In a charmingly ‘olde worlde’-style, the air in the bellows reservoir was maintained at the correct pressure by the use of rocks of various sizes placed on the upper board.
Restoration finally got underway in the year 2001 in order that the 500th anniversary of the inauguration of the first and original barrel organ could be suitably marked. The restoration process was undertaken by a team including organ-builders Ferdinand Salomon of Leobendorf and the Nationaal Museum in Utrecht where a wholly-new barrel was made and pinned with a replica of the 1753 12-tune Mozart/Eberlin programme.

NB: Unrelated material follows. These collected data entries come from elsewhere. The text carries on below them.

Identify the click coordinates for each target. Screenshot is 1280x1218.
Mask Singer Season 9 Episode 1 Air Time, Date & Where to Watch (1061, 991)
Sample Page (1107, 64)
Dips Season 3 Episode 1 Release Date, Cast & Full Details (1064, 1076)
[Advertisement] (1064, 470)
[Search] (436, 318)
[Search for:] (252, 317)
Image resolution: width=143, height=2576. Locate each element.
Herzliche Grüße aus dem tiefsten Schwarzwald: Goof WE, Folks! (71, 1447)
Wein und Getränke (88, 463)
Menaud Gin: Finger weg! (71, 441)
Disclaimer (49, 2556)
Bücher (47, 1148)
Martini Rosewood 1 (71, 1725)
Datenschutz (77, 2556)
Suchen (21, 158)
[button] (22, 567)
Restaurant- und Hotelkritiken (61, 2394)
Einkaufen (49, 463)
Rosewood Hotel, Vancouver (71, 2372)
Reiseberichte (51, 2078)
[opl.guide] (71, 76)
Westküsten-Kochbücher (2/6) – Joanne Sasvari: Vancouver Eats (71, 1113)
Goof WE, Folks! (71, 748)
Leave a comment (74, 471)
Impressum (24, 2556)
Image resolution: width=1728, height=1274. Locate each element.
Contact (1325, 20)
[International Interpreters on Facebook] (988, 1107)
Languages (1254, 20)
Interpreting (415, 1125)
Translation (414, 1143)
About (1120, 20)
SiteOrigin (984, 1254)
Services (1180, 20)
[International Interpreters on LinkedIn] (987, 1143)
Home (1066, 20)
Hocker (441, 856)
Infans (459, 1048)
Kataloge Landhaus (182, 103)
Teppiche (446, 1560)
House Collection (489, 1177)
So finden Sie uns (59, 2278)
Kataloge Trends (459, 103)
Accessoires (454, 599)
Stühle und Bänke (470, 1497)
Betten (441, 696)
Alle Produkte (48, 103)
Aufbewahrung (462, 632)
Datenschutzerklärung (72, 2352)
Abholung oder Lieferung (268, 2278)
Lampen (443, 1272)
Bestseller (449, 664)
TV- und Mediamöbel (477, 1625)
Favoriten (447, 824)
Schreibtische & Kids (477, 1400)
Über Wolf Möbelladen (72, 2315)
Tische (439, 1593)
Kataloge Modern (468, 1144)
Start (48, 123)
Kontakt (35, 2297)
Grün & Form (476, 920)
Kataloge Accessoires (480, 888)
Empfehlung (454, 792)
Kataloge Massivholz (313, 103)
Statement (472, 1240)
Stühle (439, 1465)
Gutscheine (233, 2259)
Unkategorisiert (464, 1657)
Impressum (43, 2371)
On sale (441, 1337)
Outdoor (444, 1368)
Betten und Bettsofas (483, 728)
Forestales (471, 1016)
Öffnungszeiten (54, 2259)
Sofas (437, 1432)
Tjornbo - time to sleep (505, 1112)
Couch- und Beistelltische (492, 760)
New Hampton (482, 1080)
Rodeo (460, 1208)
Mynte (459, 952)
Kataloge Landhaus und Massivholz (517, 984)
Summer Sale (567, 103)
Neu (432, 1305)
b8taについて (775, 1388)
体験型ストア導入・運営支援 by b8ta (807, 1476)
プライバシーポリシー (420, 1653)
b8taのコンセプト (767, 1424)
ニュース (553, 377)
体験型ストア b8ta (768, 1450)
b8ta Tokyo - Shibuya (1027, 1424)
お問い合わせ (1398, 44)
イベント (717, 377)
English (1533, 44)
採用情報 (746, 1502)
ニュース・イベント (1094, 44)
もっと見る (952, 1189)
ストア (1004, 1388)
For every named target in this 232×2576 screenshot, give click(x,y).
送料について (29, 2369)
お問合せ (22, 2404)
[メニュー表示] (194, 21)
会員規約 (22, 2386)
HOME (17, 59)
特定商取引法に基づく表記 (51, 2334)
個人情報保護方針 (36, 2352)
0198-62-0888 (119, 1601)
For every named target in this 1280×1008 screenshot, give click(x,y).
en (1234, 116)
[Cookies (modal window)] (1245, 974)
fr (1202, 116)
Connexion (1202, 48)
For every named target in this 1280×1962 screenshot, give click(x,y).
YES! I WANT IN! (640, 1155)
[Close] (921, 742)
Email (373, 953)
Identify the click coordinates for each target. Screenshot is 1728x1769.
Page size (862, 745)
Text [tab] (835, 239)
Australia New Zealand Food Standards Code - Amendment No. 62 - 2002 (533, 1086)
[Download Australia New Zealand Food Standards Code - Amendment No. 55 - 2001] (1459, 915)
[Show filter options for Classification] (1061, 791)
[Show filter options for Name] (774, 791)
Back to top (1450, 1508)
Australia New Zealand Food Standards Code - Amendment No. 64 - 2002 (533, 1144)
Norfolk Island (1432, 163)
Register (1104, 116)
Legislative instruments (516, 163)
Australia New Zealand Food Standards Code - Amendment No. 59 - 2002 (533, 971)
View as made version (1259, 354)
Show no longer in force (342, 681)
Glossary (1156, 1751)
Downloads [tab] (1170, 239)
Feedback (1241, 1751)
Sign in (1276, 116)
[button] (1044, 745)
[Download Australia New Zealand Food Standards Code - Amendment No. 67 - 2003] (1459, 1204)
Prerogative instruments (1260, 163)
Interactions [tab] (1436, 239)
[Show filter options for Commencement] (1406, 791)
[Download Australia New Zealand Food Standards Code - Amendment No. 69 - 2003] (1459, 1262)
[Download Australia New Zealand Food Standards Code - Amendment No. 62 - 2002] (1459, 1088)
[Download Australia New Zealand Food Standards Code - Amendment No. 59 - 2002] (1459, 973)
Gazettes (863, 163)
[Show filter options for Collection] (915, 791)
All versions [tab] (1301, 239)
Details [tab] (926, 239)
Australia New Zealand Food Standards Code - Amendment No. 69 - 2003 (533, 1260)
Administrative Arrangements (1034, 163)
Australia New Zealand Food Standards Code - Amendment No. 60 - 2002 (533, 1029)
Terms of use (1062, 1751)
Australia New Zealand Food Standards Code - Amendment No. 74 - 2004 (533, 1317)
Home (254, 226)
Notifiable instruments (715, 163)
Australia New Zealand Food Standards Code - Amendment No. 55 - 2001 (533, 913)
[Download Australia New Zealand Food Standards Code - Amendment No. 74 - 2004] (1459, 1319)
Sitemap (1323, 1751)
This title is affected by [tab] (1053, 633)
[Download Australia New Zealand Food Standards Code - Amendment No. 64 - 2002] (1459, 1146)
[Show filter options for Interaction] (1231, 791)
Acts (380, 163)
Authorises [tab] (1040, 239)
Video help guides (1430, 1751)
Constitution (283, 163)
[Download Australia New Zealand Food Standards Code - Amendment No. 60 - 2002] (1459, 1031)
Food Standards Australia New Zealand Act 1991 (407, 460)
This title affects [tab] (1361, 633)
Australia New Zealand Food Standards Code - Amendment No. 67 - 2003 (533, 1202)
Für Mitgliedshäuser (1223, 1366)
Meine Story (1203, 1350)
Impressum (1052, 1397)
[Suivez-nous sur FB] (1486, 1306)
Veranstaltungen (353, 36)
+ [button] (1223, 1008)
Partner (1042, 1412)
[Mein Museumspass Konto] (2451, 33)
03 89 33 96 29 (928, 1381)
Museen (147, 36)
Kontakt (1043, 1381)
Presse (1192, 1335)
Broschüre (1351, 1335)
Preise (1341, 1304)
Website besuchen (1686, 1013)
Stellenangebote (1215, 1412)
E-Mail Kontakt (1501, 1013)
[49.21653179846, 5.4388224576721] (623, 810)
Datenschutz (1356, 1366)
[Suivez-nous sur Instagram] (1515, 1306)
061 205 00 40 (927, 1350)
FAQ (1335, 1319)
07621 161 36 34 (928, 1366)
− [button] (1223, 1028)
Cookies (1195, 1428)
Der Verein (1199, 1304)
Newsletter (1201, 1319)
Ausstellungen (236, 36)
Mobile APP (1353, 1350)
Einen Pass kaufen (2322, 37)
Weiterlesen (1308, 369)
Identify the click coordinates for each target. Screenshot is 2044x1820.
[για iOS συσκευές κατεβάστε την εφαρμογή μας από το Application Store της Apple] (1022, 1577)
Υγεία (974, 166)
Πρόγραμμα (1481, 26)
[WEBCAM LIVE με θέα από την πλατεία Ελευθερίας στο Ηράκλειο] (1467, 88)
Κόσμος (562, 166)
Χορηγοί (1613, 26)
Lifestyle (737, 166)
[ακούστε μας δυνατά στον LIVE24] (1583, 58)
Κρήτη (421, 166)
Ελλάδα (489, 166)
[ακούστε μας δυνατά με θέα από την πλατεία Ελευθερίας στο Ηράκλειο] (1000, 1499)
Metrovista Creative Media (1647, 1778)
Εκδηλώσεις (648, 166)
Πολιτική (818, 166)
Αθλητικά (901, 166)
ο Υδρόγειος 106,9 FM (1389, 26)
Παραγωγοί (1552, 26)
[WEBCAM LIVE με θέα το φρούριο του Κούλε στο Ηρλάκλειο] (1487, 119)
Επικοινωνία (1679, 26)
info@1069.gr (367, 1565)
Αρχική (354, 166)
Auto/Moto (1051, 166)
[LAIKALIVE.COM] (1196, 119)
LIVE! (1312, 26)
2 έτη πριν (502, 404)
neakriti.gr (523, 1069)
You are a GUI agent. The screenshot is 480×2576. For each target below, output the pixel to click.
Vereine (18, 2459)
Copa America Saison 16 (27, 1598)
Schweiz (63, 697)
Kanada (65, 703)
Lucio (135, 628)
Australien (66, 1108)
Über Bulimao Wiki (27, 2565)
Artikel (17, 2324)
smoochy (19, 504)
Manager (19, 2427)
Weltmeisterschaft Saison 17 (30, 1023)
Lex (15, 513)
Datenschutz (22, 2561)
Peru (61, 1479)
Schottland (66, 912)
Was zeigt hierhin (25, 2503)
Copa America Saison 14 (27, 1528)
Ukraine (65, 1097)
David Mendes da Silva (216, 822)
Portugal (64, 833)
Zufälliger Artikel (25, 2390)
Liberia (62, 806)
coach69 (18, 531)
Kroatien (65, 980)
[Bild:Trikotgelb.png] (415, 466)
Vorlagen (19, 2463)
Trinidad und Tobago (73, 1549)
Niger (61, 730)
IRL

On October 26th 2002 the restored Bull organ once more shouted out its papal warning over the heads of the Salzburgians again, marking half a millennium since Archbishop von Keutschach first dreamed up his cunning plan to re-affirm Catholicism in a then-religiously-delinquent Salzburg.
Perhaps it is a shame that few people today understand the power of belief and religious upbringing for then we would find it easier to understand what a powerful symbol the Salzburg Stier really was in its day. Now it is merely a tourist attraction and a statistic for the history-books.
This is the first time this explanation has, to my knowledge, appeared in print. Incidentally, for the benefit of those that know their Bible, there is another misunderstanding that ought to be corrected: the ‘wild bull’ of the Old Testament is now thought to have been but an Oryx.
So there!
Guildford, February 7th, 2005
Note: The author wishes to acknowledges the assistance of Dick van Minnen of the Nationaal Museum van Speelklok tot Pierement who kindly provided the photographs taken in the Museum workshops in Utrecht during the making of the new barrel for the Stier.